Na Hyelin, Lee Ho, Lee Min-Ho, Lim Han Jeong, Kim Hyeon-Ji, Jeon Yoon, Kang Hae-Lim, Lee Mi-Ock
College of Pharmacy and Bio-MAX/N-Bio, Seoul National University, Seoul 08826, Republic of Korea.
Research Institute, Graduate School of Cancer Science and Policy, National Cancer Center, Gyeonggi-do 10408, Republic of Korea.
Life Sci. 2016 Dec 1;166:13-19. doi: 10.1016/j.lfs.2016.10.003. Epub 2016 Oct 5.
To elucidate the role of nuclear receptor subfamily 1, group D, member 1 (Nr1d1) in hepatic lipid metabolism and pathogenesis of nonalcoholic fatty liver diseases, Nr1d1 gene mutant mice, in which the DNA-binding domain (exons 3 and 4) was deleted (Nr1d1 Δex3/4), were challenged with a high-fat diet (HFD), and the gene expression patterns that responded to this alteration were profiled.
The Nr1d1 Δex3/4 mice were fed an HFD for 12weeks. Liver tissues were examined by histology, and lipid droplets were detected by Oil-Red O staining. Serum biochemical analyses were performed to assess markers of liver injury. Microarray analysis was used to profile hepatic gene expression patterns. Functional annotation, upstream prediction, and gene coexpression prediction analyses were performed.
The Nr1d1 Δex3/4 mice showed enhanced hepatic steatosis after being challenged with an HFD, but not with a low-fat diet, indicating an interaction between diet and genotype for this phenotypic change. Gene expression profiling revealed that this interaction might involve neutrophil recruitment and the cyclic adenosine monophosphate metabolic pathway. A study of transcription factor binding site enrichment suggested that CCAAT/enhancer-binding protein alpha and hepatocyte nuclear factor 4 alpha were associated with this phenotypic change.

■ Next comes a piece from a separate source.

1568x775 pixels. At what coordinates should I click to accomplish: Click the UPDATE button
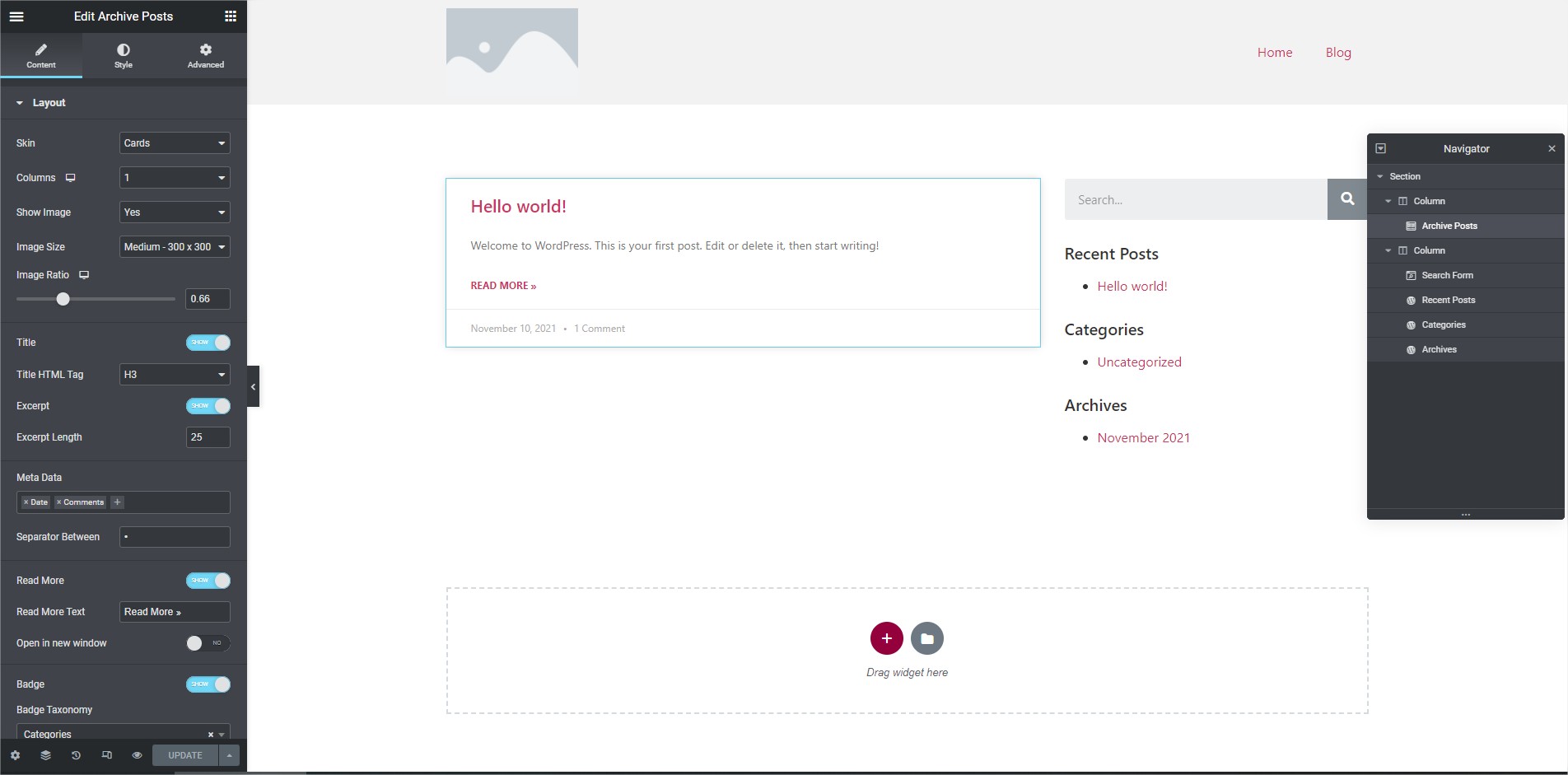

Loss of DNA binding of Nr1d1 was associated with a deterioration in hepatic steatosis. The interaction between the Nr1d1 Δex3/4 genotype with an HFD might mediate these phenotypic changes, probably through a nonclassical transcriptional function of Nr1d1.

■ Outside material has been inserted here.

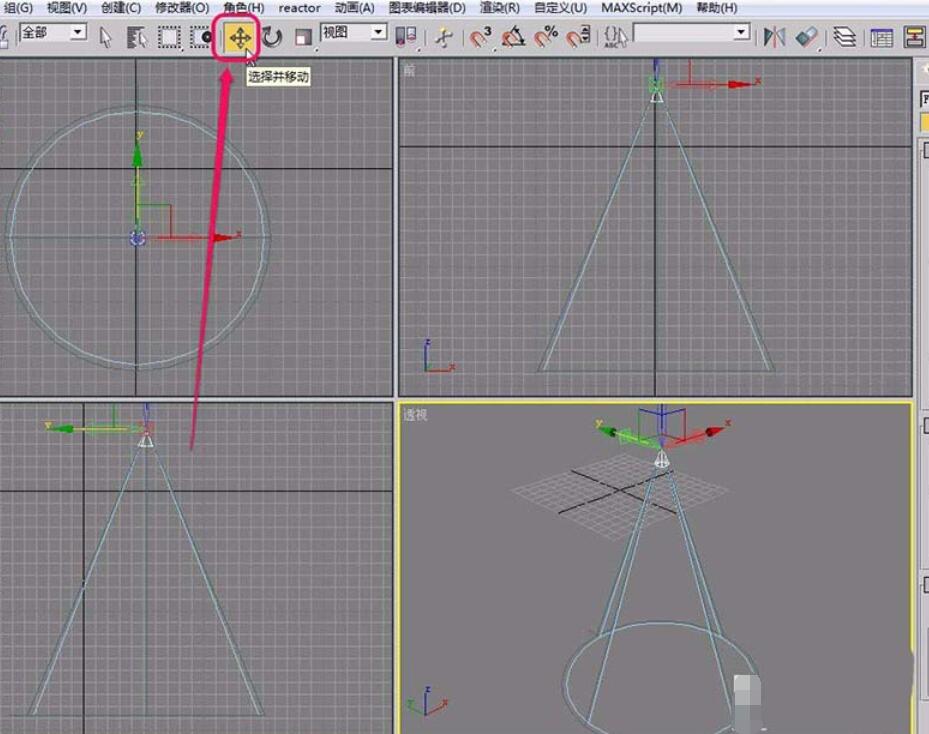Expand the named selection sets dropdown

为阐明核受体亚家族1 D组成员1(Nr1d1)在肝脏脂质代谢及非酒精性脂肪性肝病发病机制中的作用,我们对DNA结合域(外显子3和4)缺失的Nr1d1基因突变小鼠(Nr1d1Δex3/4)给予高脂饮食(HFD)刺激,并分析其基因表达模式变化。
给Nr1d1Δex3/4小鼠喂食HFD 12周。通过组织学检查肝脏组织,用油红O染色检测脂滴。进行血清生化分析以评估肝损伤标志物。利用基因芯片分析来描绘肝脏基因表达模式,并进行功能注释、上游预测和基因共表达预测分析。
Nr1d1Δex3/4小鼠在接受HFD刺激后肝脂肪变性增强,但低脂饮食刺激后无此现象,表明饮食与基因型之间存在相互作用导致了这种表型变化。基因表达谱分析显示,这种相互作用可能涉及中性粒细胞募集和环磷酸腺苷代谢途径。转录因子结合位点富集研究表明,CCAAT/增强子结合蛋白α和肝细胞核因子4α与这种表型变化有关。
Nr1d1的DNA结合功能丧失与肝脂肪变性恶化有关。Nr1d1Δex3/4基因型与HFD之间的相互作用可能通过Nr1d1的非经典转录功能介导这些表型变化。